Critics further caution that over-reliance on AI could erode human cognitive skills and cut down meaningful training opportunities, especially for the less experienced. In addition, the inclusion of AI in university education has led to some concerns about what an AI-trained workforce will look like and what skills AI-trained students will possess.
Ways forward
The impact of AI on labor depends on how it is implemented, regulated and aligned with human values. When developed and deployed responsibly, AI can increase productivity and enhance decision-making in organizations. Without appropriate oversight, it can harden existing biases and reinforce inequality. To address these risks, some states have begun introducing regulatory measures governing the use of AI in employment contexts, such as subjecting automated hiring and decision-making tools to civil rights and anti-discrimination laws. The impact of these rules on employers, the practical experiences of workers implementing AI and whether employers will hire more often in 2026 remain important elements to watch regarding labor this year.
Those training new potential employees should prepare students to use AI tools in their individual professional capacities, as individual AI use can be an efficiency/productivity boon; being able to use AI is an in-demand skill that may also set job seekers apart from those who do not have AI skills in spaces where fewer early-career jobs are available than before (if 2025 trends hold). Students should also know that organizational AI use is highly variable at this time. They should be prepared to respond to a variety of possible conditions surrounding AI (acceptance, rejection or mixed) in a workplace.
What we’re reading right now
Investors expect AI use to soar. That’s not happening
The Economist (Nov. 26, 2025)
Recent surveys have shown a minority of respondents using AI in their professional work. Potential reasons include economic uncertainties, employees’ concerns over being put out of a job and negative perceptions about the organizational payoff for adopting AI.

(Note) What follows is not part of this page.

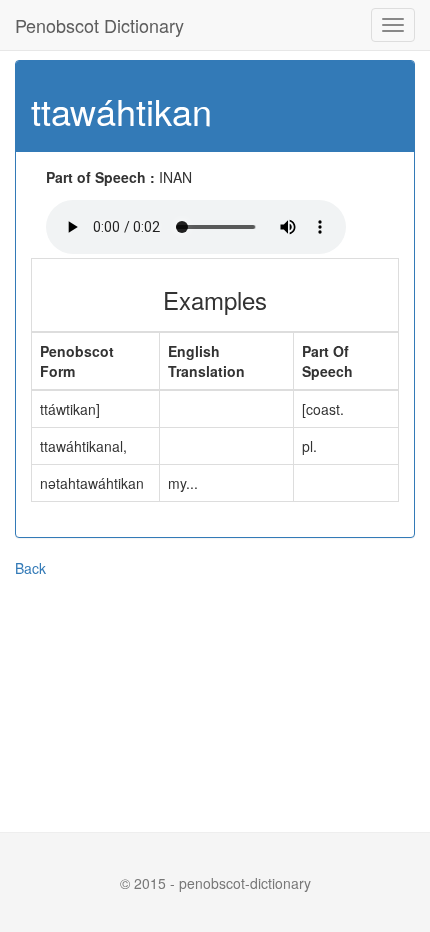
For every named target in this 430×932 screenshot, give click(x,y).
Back (30, 568)
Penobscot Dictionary (99, 25)
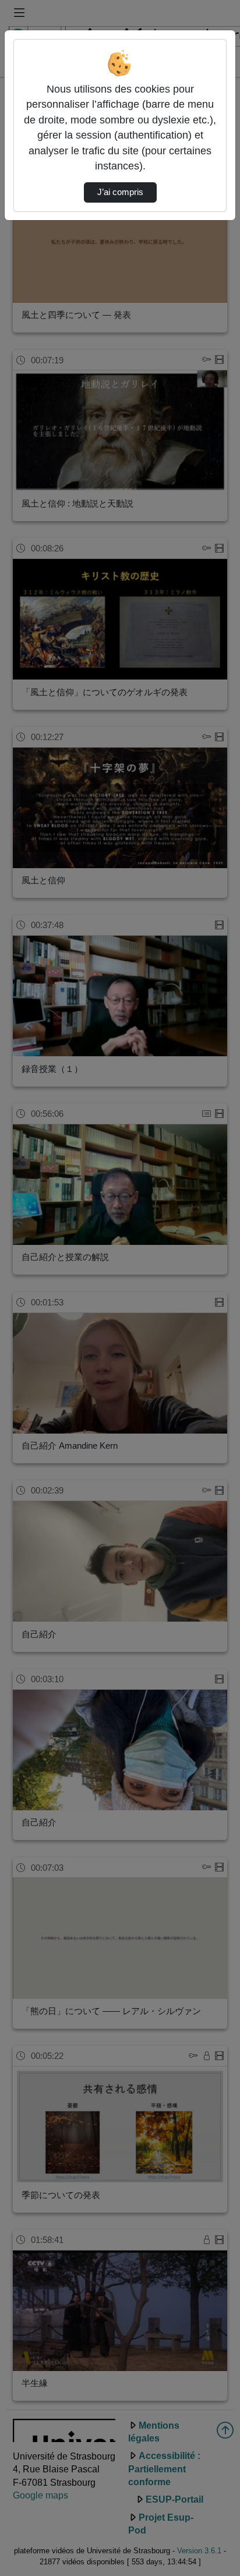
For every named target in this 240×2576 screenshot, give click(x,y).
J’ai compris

What’s really going on with AI and jobs?
Blood in the Machine (Nov. 6, 2025)
Amid record-breaking layoff reports, Amazon's mass firings and a slump in entry-level employment, this article asks: Is AI behind it all? This data-driven article finds that “management is using [AI] in various ways, both as a buzzy ideological framework and an actual automation technology, to achieve various ends, including but far from limited to job replacement.”
The Impact of Generative AI on Work Productivity
Federal Reserve Bank of St. Louis (Feb. 27, 2025)
The analysis presents empirical evidence on how generative AI tools affect worker productivity, finding modest efficiency gains when AI tools are used to augment existing work rather than replace workers. The report helps contextualize claims about AI-driven efficiency with measured data.
Beware the AI Experimentation Trap
Harvard Business Review (Aug. 29, 2025)
The authors caution that uncoordinated AI experimentation can limit organizational value and undermine trust. They emphasize the importance of governance, ethical oversight and alignment with human-centered leadership when deploying AI in workplace settings.